What is Pharmacy?
Pharmacy (from the Greek 'pharmakon', meaning drug) is the health profession concerned with the design, evaluation, production and use of medicines, and is concerned with ensuring the safe and effective use of medication.
The major goal of pharmaceutical care is to achieve positive outcomes that improves the patient's quality of life from the use of medication. These positive outcomes include:
- elimination or reduction of symptoms
- cure of a disease
- arresting or slowing a disease process
- diagnosis of disease
- prevention of disease
- desired alterations in physiological processes
The scope of the pharmacy practice includes traditional roles such as the compounding and dispensing of medications, but also includes modern services related to patient care, including reviewing medications for safety and efficacy, clinical services, and providing drug information.
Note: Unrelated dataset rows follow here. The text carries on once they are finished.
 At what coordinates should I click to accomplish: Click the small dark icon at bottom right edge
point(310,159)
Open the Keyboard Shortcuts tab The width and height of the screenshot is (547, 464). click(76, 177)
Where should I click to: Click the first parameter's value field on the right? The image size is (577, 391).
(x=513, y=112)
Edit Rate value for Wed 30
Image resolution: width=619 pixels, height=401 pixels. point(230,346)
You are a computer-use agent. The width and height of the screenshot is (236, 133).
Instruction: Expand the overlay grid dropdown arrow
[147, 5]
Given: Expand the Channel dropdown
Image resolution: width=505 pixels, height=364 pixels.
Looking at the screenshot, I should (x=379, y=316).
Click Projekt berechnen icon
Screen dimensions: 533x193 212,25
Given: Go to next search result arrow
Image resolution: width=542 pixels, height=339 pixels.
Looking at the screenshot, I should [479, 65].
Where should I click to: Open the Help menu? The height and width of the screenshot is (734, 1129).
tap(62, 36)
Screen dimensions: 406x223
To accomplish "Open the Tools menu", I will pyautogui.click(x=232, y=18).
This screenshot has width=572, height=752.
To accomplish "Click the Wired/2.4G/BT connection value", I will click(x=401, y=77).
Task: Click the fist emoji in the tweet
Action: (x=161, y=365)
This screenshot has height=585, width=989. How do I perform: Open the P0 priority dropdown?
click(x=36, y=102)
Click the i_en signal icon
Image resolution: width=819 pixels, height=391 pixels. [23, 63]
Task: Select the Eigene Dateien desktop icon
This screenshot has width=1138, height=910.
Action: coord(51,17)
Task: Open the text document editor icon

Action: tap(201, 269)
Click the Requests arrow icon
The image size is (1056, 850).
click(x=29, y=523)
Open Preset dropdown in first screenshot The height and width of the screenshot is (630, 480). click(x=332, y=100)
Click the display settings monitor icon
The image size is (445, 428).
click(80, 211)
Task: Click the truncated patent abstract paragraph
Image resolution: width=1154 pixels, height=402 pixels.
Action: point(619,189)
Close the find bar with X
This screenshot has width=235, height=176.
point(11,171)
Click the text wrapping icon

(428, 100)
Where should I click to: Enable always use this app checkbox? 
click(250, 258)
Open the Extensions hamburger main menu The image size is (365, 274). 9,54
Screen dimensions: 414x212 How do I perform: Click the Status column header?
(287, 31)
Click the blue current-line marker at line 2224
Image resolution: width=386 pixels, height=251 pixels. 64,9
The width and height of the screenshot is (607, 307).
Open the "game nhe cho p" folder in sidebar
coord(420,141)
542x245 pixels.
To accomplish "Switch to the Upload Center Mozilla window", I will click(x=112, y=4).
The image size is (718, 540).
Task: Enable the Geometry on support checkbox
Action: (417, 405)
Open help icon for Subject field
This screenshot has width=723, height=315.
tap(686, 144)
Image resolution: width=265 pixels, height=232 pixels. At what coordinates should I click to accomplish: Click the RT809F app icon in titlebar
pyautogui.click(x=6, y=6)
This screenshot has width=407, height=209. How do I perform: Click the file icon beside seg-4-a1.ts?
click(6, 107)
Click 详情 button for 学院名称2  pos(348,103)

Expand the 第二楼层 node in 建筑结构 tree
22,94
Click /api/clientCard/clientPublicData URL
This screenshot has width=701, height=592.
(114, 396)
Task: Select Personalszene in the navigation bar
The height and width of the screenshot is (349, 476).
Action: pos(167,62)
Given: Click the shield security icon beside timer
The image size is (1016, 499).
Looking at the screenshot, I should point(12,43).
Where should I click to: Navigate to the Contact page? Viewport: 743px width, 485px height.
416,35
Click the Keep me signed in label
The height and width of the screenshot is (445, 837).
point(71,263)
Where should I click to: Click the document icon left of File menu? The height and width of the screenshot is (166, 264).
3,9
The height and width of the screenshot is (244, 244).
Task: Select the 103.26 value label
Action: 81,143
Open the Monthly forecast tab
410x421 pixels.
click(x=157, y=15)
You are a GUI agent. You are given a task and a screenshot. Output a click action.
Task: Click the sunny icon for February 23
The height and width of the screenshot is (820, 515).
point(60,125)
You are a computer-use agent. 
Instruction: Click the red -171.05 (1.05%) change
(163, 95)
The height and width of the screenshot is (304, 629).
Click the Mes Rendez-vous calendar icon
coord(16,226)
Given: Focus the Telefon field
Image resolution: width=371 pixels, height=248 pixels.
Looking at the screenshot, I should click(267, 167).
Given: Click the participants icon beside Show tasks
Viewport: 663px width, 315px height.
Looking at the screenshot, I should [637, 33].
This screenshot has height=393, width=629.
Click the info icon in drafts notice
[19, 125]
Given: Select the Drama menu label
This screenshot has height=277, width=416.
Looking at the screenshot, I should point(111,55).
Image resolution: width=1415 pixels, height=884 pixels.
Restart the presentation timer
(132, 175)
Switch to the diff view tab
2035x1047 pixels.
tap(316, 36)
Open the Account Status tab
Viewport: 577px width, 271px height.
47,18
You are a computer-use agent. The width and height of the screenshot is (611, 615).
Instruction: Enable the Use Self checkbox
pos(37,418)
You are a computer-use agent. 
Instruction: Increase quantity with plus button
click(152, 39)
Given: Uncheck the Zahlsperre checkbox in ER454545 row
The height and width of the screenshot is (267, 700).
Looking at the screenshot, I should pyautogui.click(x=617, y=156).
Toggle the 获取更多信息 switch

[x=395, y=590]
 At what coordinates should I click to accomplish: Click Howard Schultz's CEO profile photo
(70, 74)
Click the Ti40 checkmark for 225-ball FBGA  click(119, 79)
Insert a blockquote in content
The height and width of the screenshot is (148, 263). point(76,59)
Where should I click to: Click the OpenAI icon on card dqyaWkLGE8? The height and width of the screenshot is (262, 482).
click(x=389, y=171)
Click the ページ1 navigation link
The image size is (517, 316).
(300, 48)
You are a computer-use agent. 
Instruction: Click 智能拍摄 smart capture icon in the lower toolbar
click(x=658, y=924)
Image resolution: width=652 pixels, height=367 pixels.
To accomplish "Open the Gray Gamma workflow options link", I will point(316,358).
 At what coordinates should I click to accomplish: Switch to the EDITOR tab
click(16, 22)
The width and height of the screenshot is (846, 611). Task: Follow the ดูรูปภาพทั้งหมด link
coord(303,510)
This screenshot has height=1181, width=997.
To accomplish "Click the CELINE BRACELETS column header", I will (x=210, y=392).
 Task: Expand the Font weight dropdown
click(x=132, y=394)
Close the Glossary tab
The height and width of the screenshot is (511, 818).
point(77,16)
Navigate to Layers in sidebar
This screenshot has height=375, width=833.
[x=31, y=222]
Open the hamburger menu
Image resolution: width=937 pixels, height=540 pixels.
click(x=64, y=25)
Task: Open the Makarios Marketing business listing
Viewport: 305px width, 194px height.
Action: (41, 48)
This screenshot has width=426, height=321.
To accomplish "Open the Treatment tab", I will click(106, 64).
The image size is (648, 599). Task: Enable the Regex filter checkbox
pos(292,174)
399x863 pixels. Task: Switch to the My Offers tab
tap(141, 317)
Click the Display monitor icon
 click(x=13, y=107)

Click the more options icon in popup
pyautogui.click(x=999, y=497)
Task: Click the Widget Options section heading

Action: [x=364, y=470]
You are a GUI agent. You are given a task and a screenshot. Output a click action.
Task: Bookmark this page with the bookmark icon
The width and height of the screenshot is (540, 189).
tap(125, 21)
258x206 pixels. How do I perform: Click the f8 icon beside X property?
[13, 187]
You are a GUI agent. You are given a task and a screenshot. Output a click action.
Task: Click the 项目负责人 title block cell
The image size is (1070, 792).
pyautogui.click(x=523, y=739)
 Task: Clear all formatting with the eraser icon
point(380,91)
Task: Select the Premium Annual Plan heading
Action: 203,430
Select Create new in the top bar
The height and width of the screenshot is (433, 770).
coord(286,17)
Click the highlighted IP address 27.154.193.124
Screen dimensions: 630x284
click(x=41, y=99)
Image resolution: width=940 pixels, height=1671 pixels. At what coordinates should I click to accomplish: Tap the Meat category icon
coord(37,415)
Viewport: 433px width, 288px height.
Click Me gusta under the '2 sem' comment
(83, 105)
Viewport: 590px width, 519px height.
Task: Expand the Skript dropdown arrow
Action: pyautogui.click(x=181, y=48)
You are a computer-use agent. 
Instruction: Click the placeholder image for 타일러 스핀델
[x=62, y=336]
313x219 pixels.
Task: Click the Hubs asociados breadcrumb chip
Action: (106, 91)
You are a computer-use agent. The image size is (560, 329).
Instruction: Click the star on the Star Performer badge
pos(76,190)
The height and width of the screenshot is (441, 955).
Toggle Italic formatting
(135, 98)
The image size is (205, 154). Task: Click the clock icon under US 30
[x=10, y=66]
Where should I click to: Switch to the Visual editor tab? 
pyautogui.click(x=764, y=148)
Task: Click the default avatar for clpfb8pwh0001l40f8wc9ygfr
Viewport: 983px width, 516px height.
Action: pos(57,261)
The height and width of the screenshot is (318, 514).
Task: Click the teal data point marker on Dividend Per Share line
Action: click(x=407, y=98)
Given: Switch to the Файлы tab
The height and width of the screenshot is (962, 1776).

Pharmacists must be knowledgeable about the composition of drugs, their manufacture and uses, their physical and chemical properties, and as well as how products are tested for strength and purity. A pharmacist needs to understand how a drug will work within the body, how it interacts with other drug substances, its side-effects, and how it should be formulated to have optimal therapeutic efficacy.
Pharmacists must also be able to provide advice and information on health, providing medications and associated services, and referring patients to other sources of help (e.g. to doctors) when necessary.